### TASK INSTRUCTIONS
Repeat, line for line, the stretch of records from the line containing "The height and" through the line containing "tap(1498, 155)".

### MATERIAL PROVIDED
|---|

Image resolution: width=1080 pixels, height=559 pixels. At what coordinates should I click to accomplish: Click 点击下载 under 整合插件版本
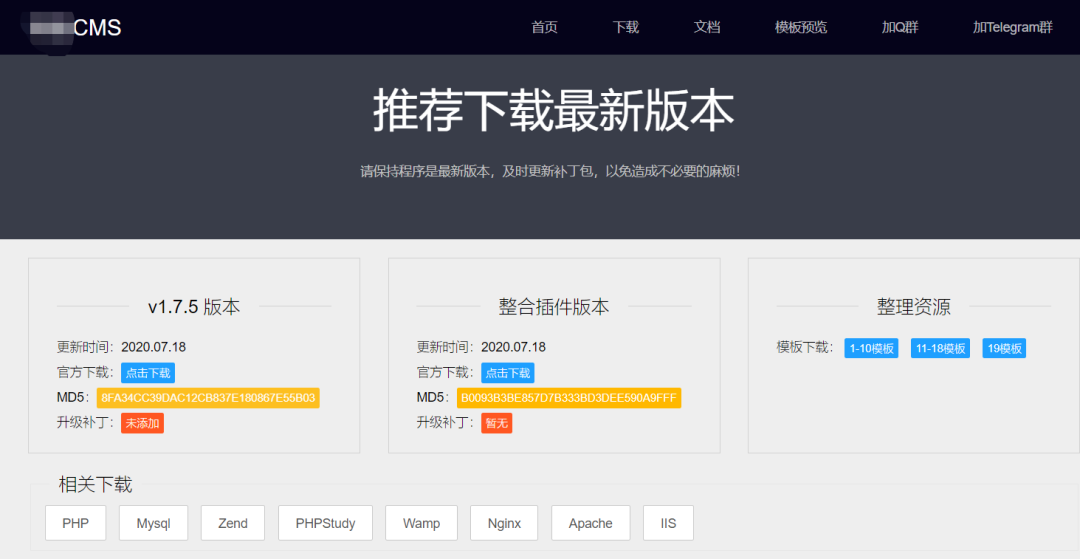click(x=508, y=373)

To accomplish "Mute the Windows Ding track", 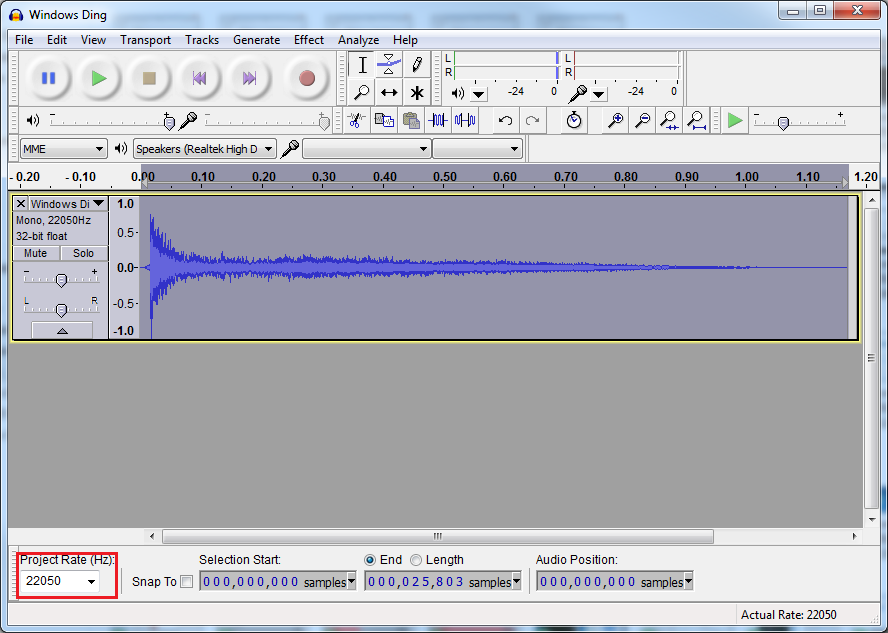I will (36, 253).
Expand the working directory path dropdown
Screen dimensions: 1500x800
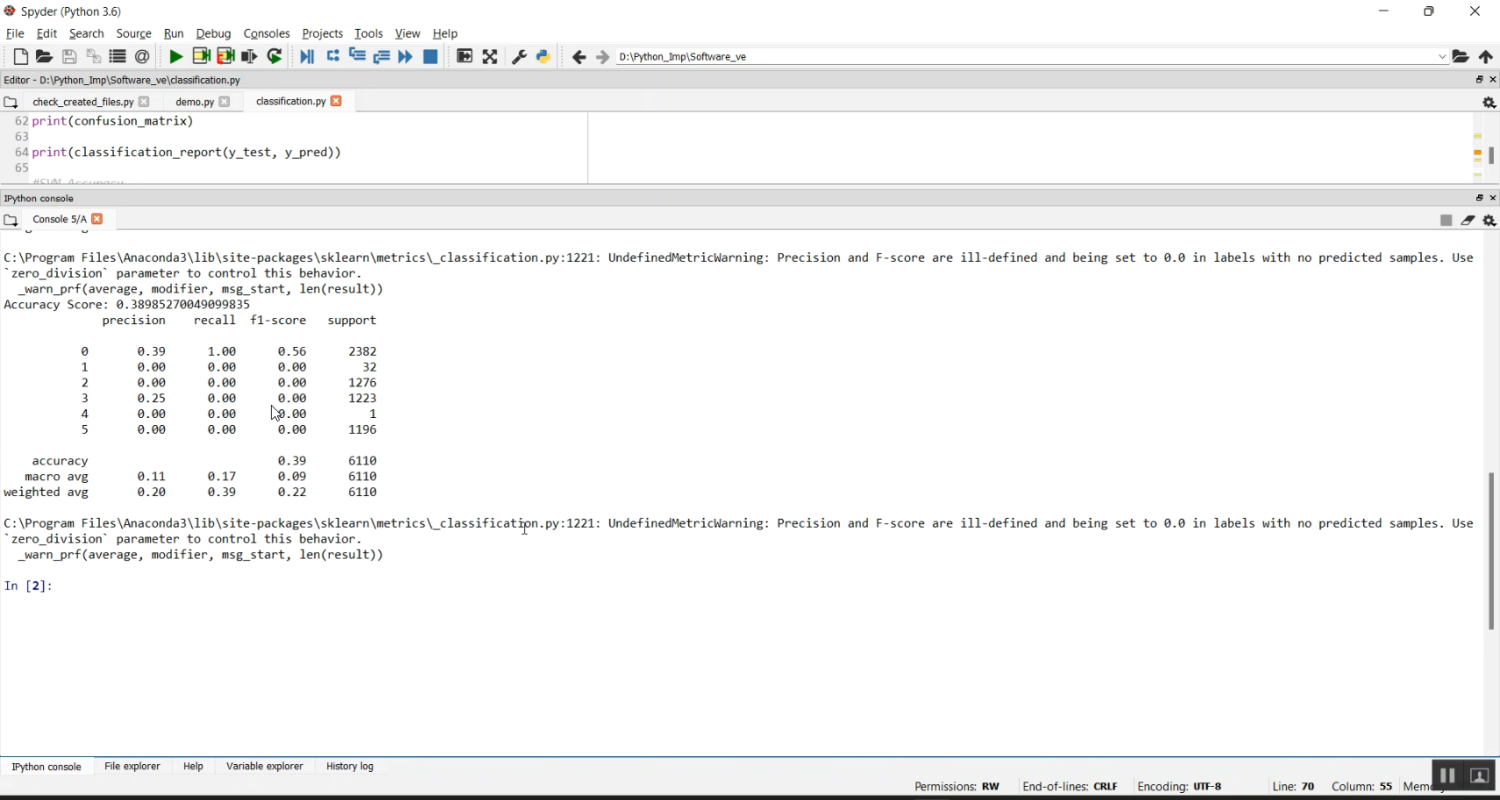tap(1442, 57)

|---|

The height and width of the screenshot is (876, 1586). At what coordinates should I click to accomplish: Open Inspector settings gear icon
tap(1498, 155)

|---|

### THE REPLY
The height and width of the screenshot is (876, 1586). At what coordinates should I click to accomplish: Open Inspector settings gear icon
tap(1498, 155)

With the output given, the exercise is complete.